Cytogenetic Chromosome Analysis

Spermatocyte cell spreads were prepared from testis tissue of males aged >8 weeks and immunostained as previously described (68). Antibodies used were a polyclonal antibody against mouse SYCP3 (1:100 dilution; Novus Biologicals, cat. # NB300-231) and human anti-centromere protein (1:100 dilution; Antibodies Incorporated, cat # 15-235). Cells were then imaged on a Leica DM6B upright fluorescent microscope equipped with fluorescent filters, LED illumination, and a cooled monochrome Leica DFC7000 GT 2.8 megapixel digital camera. Approximately 20 cells were captured per strain. Fluorescent intensity and background signal were manually adjusted, and the number of chromosomes counted using ImageJ (v 1.53k).

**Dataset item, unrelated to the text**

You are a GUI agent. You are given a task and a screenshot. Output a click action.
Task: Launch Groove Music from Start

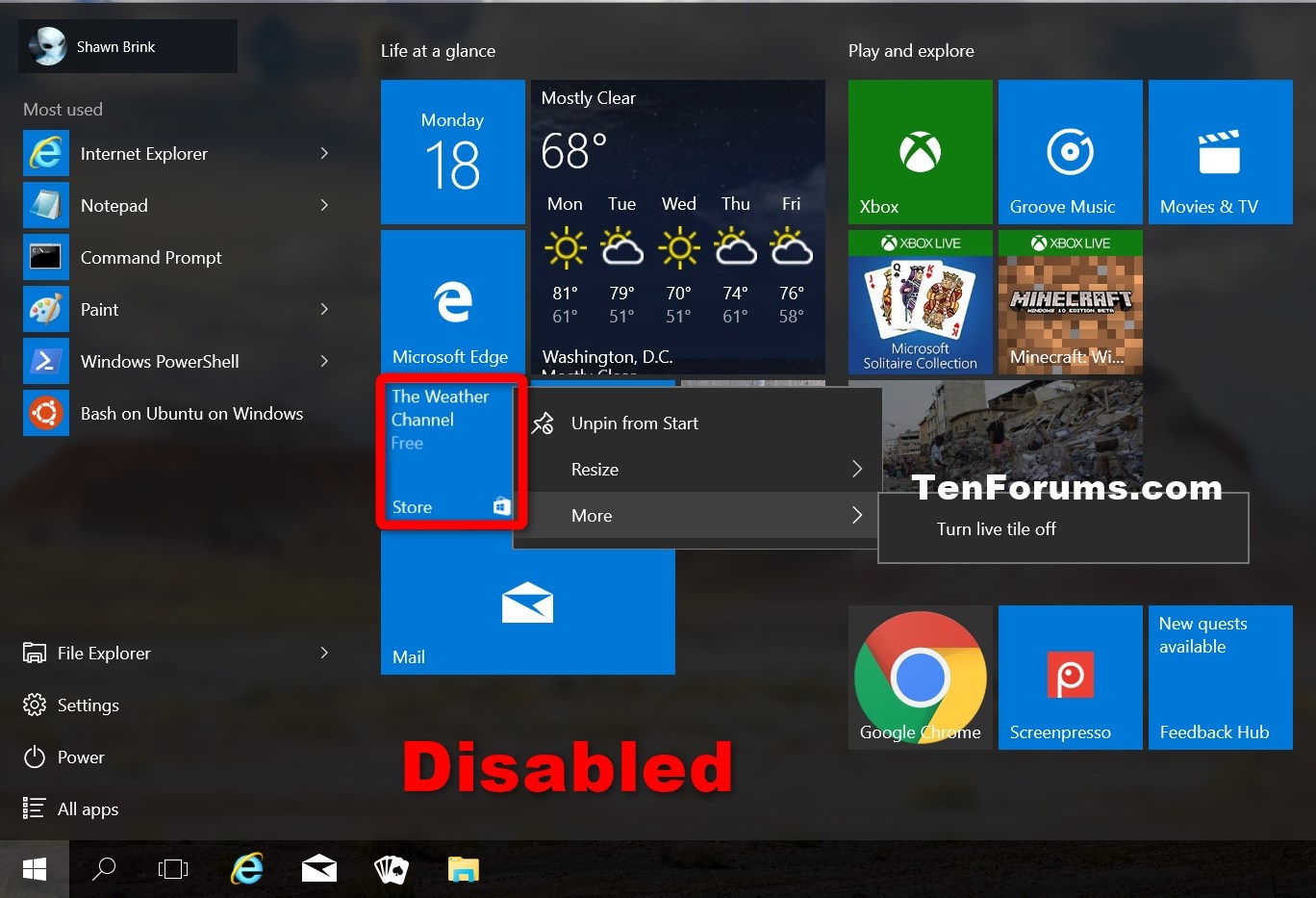click(1069, 151)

Read Mapping and Variant Calling

Read quality and library coverage were assessed using fastp (69). Individual SMRT cells yielded between 22.04 and 38.04 Gb of unique sequence data, with an average read length of 12.9kb (Supplementary Table 4). Reads were then mapped to the GRCm39 reference sequence using minimap2 invoking the “HIFI” preset. Per sample single nucleotide calling was performed using DeepVariant (v1.2.0) under the “PACBIO” model. Per sample gVCF files were then merged using glnexus (v1.2.7) under the DeepVariantWGS configuration to produce a joint call set. Sites with missing data, genotype quality < 30, and indels were subsequently filtered using vcftools (v 0.1.16). We further eliminated sites with heterozygous calls as these sites are potentially enriched for false positives given our modest sequencing coverage. We refer to this callset as the “Nachman only” callset.

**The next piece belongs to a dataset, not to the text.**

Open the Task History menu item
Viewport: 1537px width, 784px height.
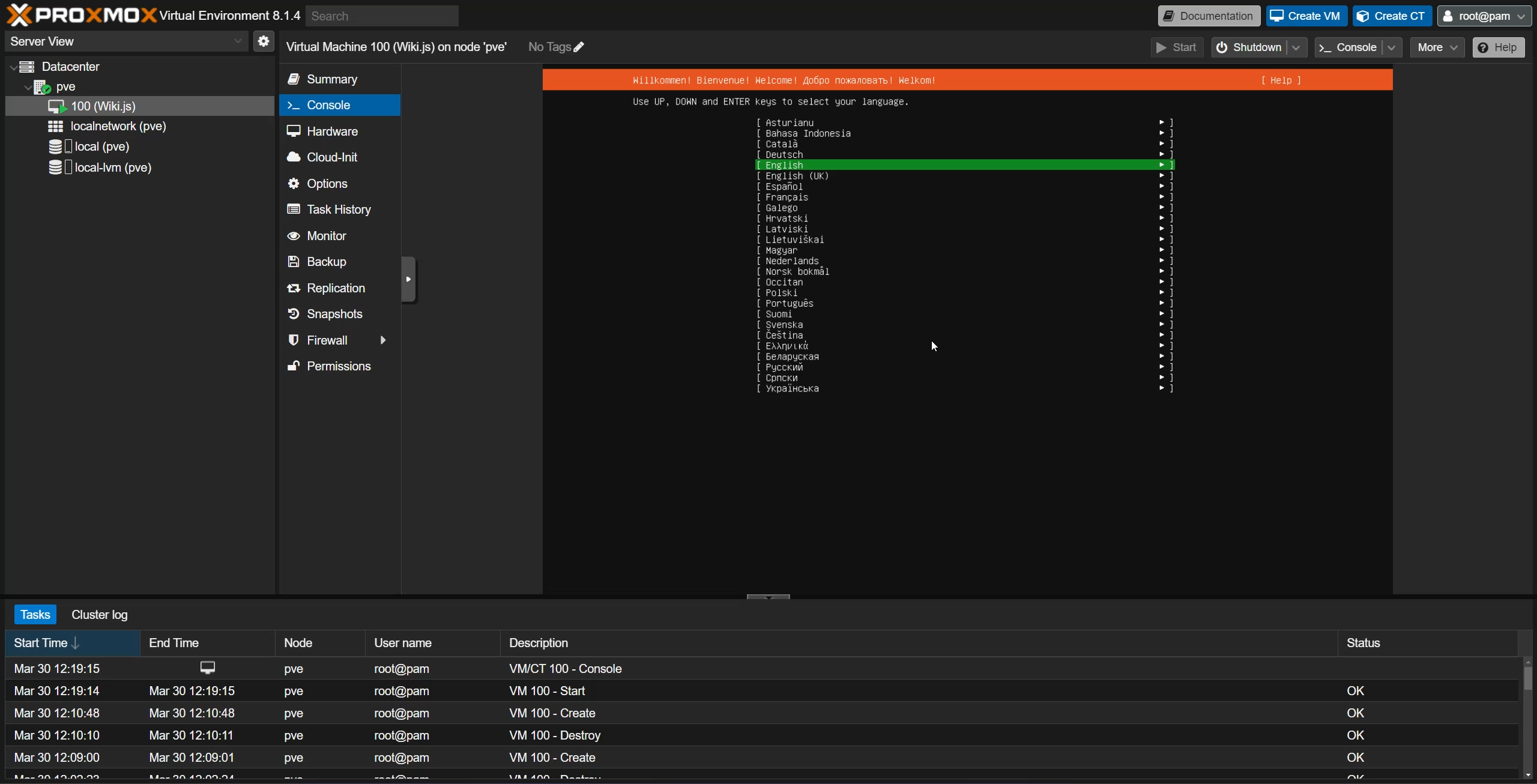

Variants in the Nachman strain panel were compared to those previously discovered in laboratory inbred strains in order to assess the extent to which this new resource captures novel genetic diversity. We downloaded GRCm39-mapped bam files for 51 inbred strains previously sequenced by the Mouse Genomes Project from the European Nucleotide Archive (PRJEB47108). Per sample variant calling was performed using the “WGS” model in DeepVariant (v1.2.0). Joint variant calling of laboratory strain genomes and the 11 inbred Nachman strains was carried out using glnexus (1.2.7) in DeepVariantWGS mode. As above, indels and variants with genotype quality < 30 were removed using bcftools (v 0.1.19). Sites with >10% missing data and heterozygous calls were also excluded. We refer to this callset as the “Sanger-Nachman” callset. Variant effects were predicted using the Variant Effect Predictor (Ensembl release_109.3) using the GRCm39 Mus musculus assembly.

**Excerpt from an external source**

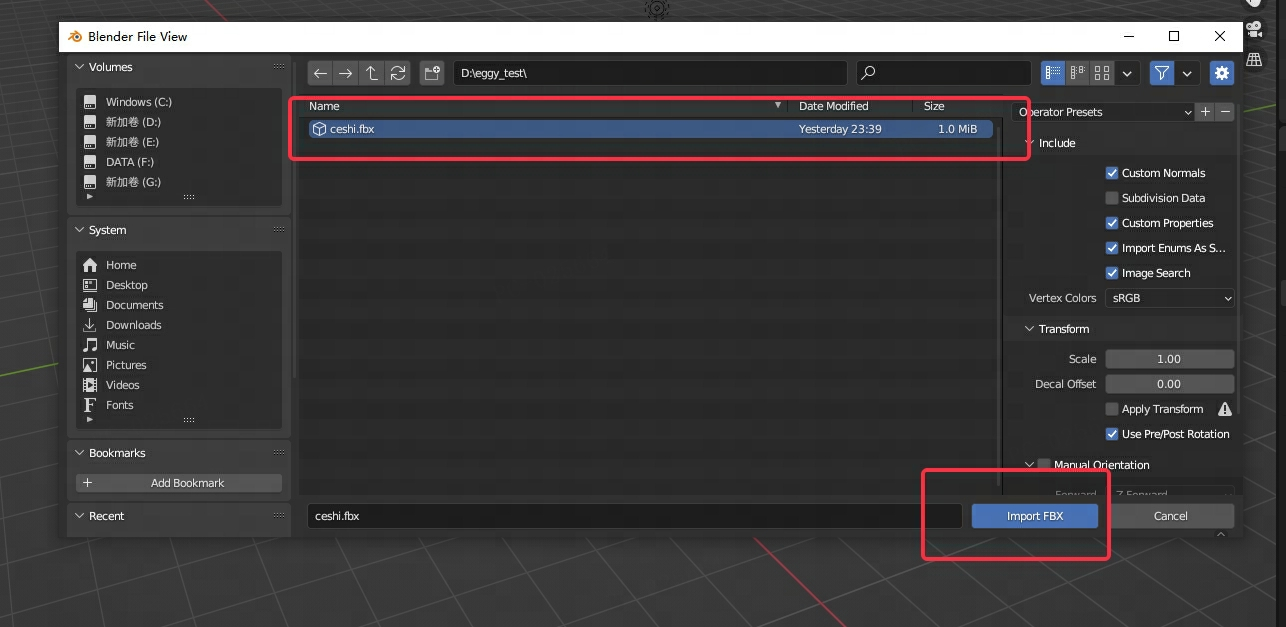Disable the Custom Normals checkbox
Screen dimensions: 1286x627
coord(1112,173)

Identical methodology was adopted to generate a DeepVariant joint call set for the Nachman strains and X wild-caught M. m. domesticus, Y M. m. musculus, Z M. m. castaneus, and A M. spretus. SRA accession numbers for the wild mouse genome sequences used are provided in Supplementary Table 8. We refer to this callset as the “wild-Nachman” callset. Again, sites with >10% missing data, genotype quality < 30, and indels were excluded using bcftools (v 0.1.19).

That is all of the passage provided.